Canada’s digital cybersecurity agency is warning the country’s “critical infrastructure” providers to be increasingly wary of attacks from Russia-backed hackers as tensions between the two countries increase over the threat of war in Ukraine, reports the National Post. Experts say those attacks could come in a range of forms, from a “widespread ransomware attack” to a “single, carefully focused” attempt to significantly affect core infrastructure.
“Canada’s Cyber Centre … is aware of foreign cyber threat activities, including by Russian-backed actors, to target Canadian critical infrastructure network operators, their operational and information technology,” the agency, which is part of the Communications Security Establishment (CSE) said in a bulletin.
CSE’s brief statement comes on the heels of similar and much more detailed warnings from their U.S. and U.K. counterparts. Both warn their countries’ cybersecurity communities to be in a “heightened state of awareness” and begin proactively hunting for risks to their networks as threats from Russia loom increasingly large.

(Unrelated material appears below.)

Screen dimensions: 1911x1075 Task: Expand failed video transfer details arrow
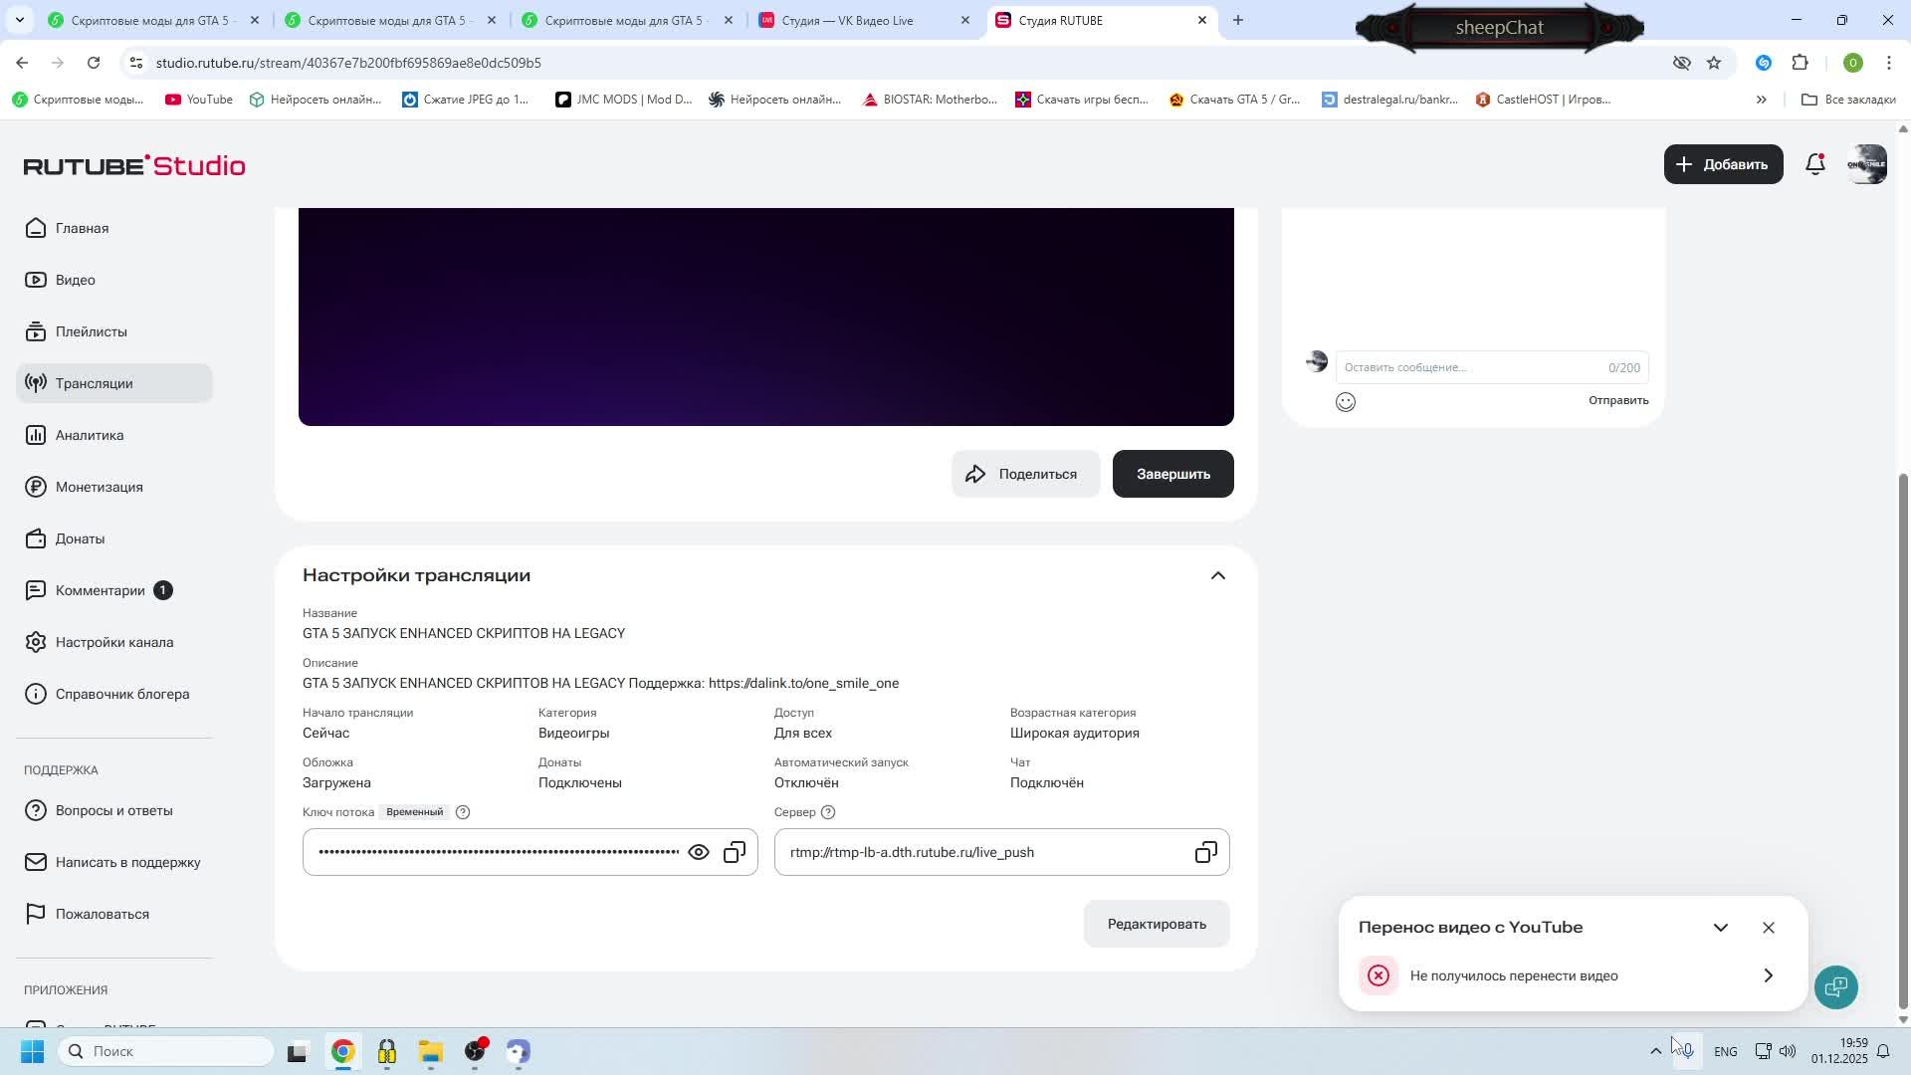point(1768,976)
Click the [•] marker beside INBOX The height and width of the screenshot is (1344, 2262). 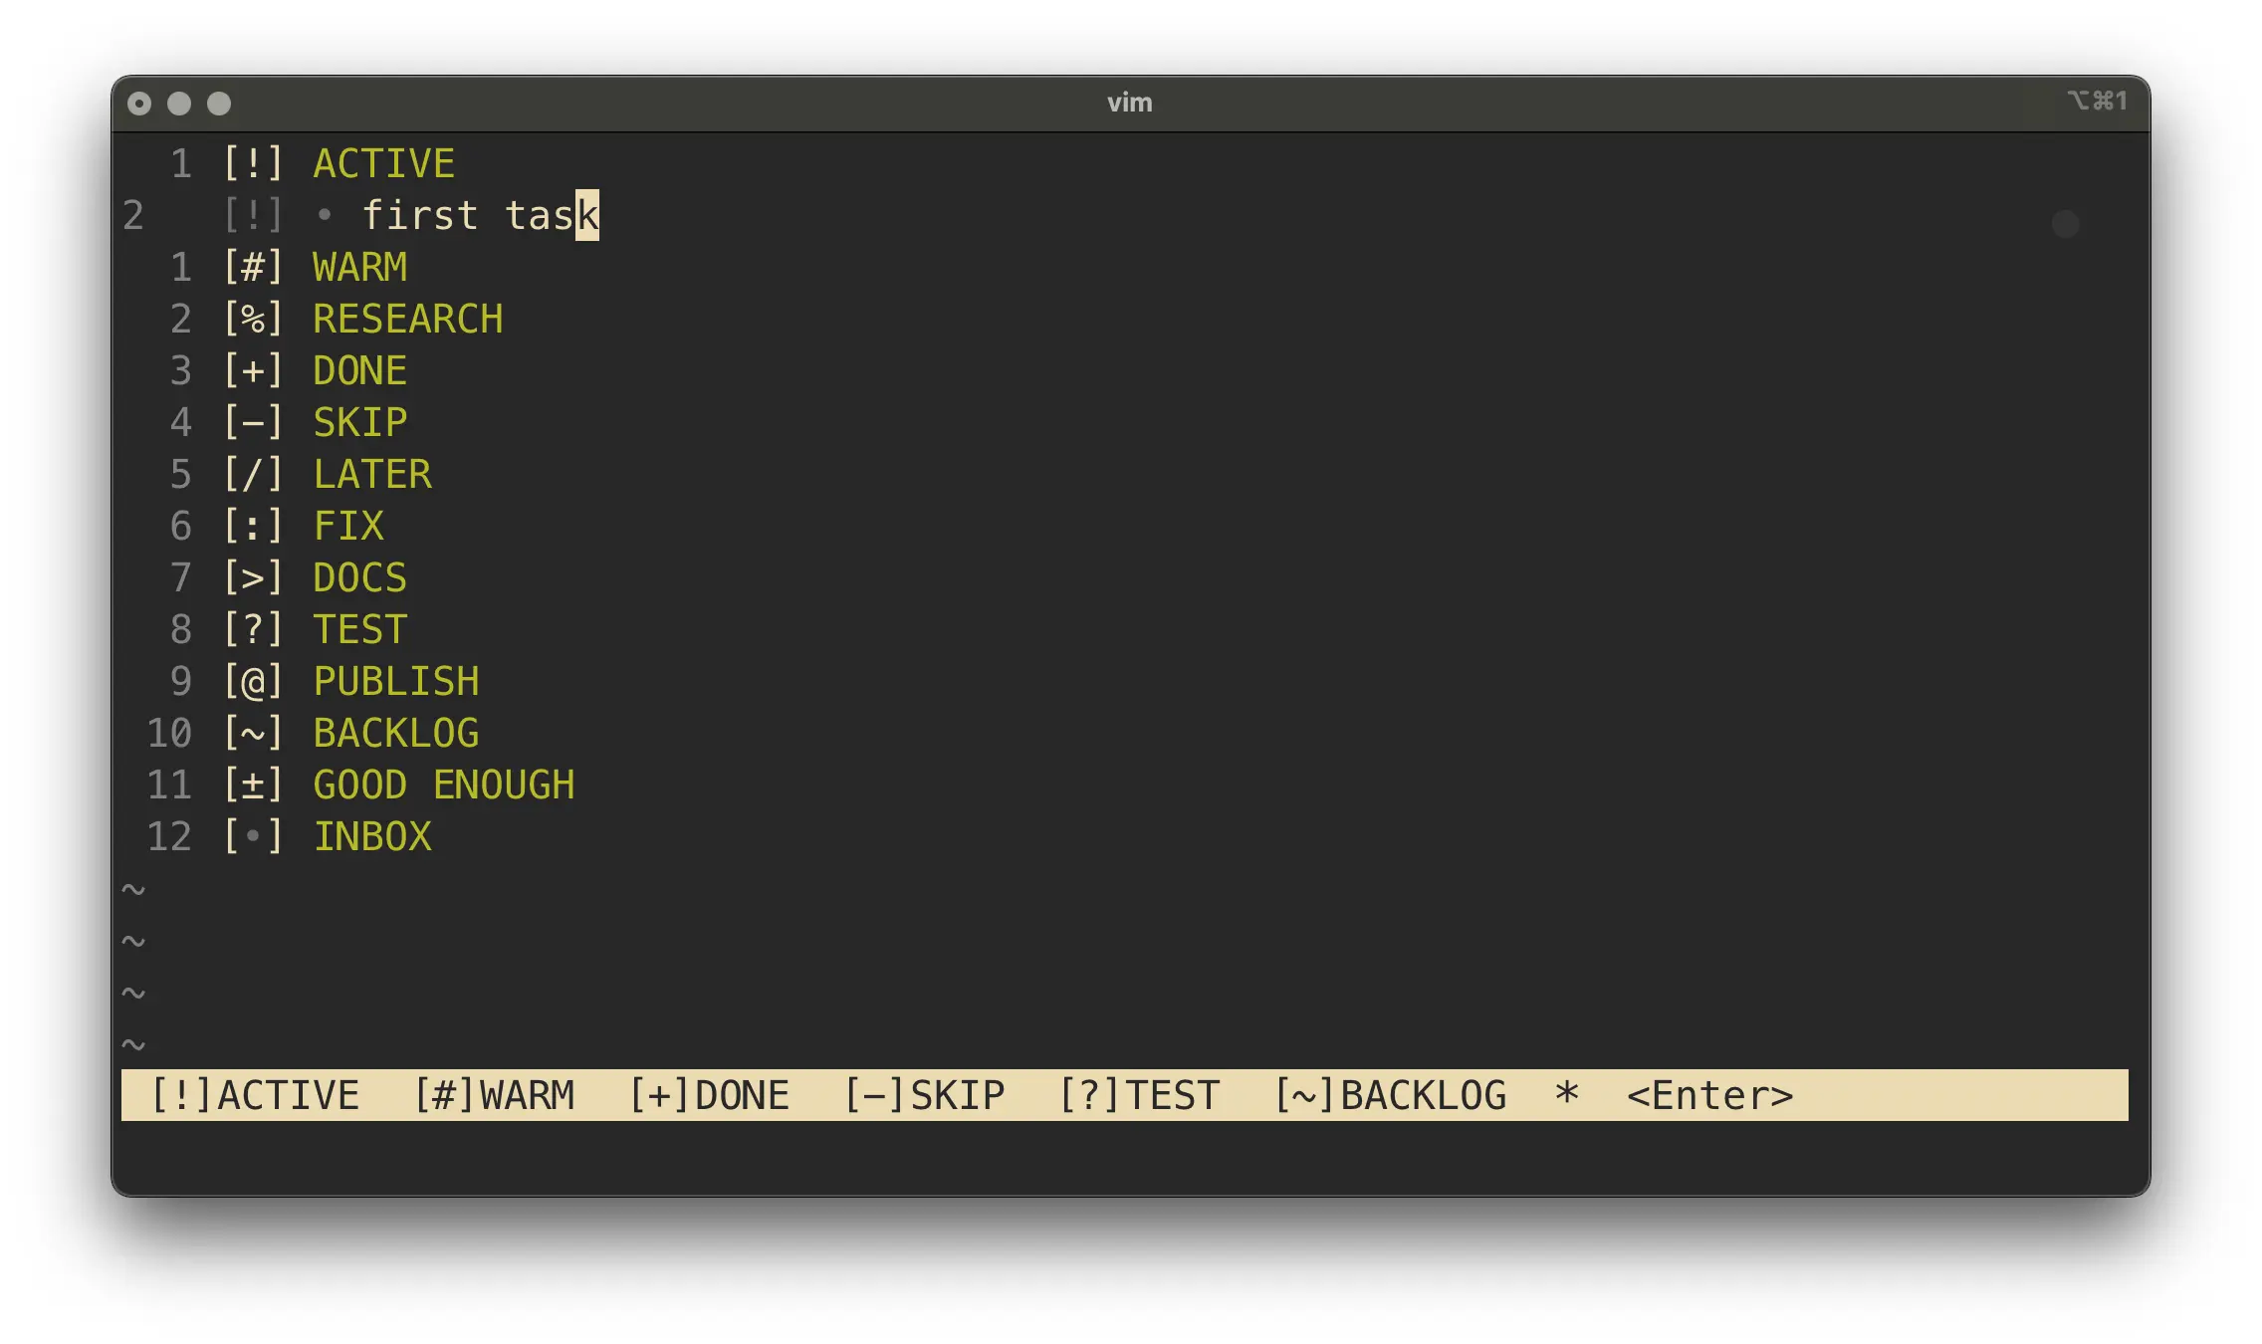(x=253, y=836)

According to David Masson, director of Enterprise Security at cyber-AI defence company Darktrace, just the fact that Canada, the U.S., and the U.K. put out the warnings speaks to the direness of the Russian threat. “The depth of the information provided by the U.S., and the urgency used, underlines the seriousness of this situation. These government bulletins do not come without sufficient research and justification,” he said in an email.
In 2020, CSE noted that state-sponsored threat actors like Russia were “very likely” trying to develop tools that would allow them to disrupt our critical infrastructure “such as the supply of electricity.” It concluded that they were unlikely to seek to disrupt Canada’s critical infrastructure and cause “major damage or loss of life.” But there was a major caveat; “in the absence of international hostilities.”
“A cyber-attack on any of Canada’s critical support systems could cause crippling disruption to the population and the economy,” Masson warned. “For this reason, protecting critical infrastructure and the operational technology behind it is increasingly regarded as a matter of national security.”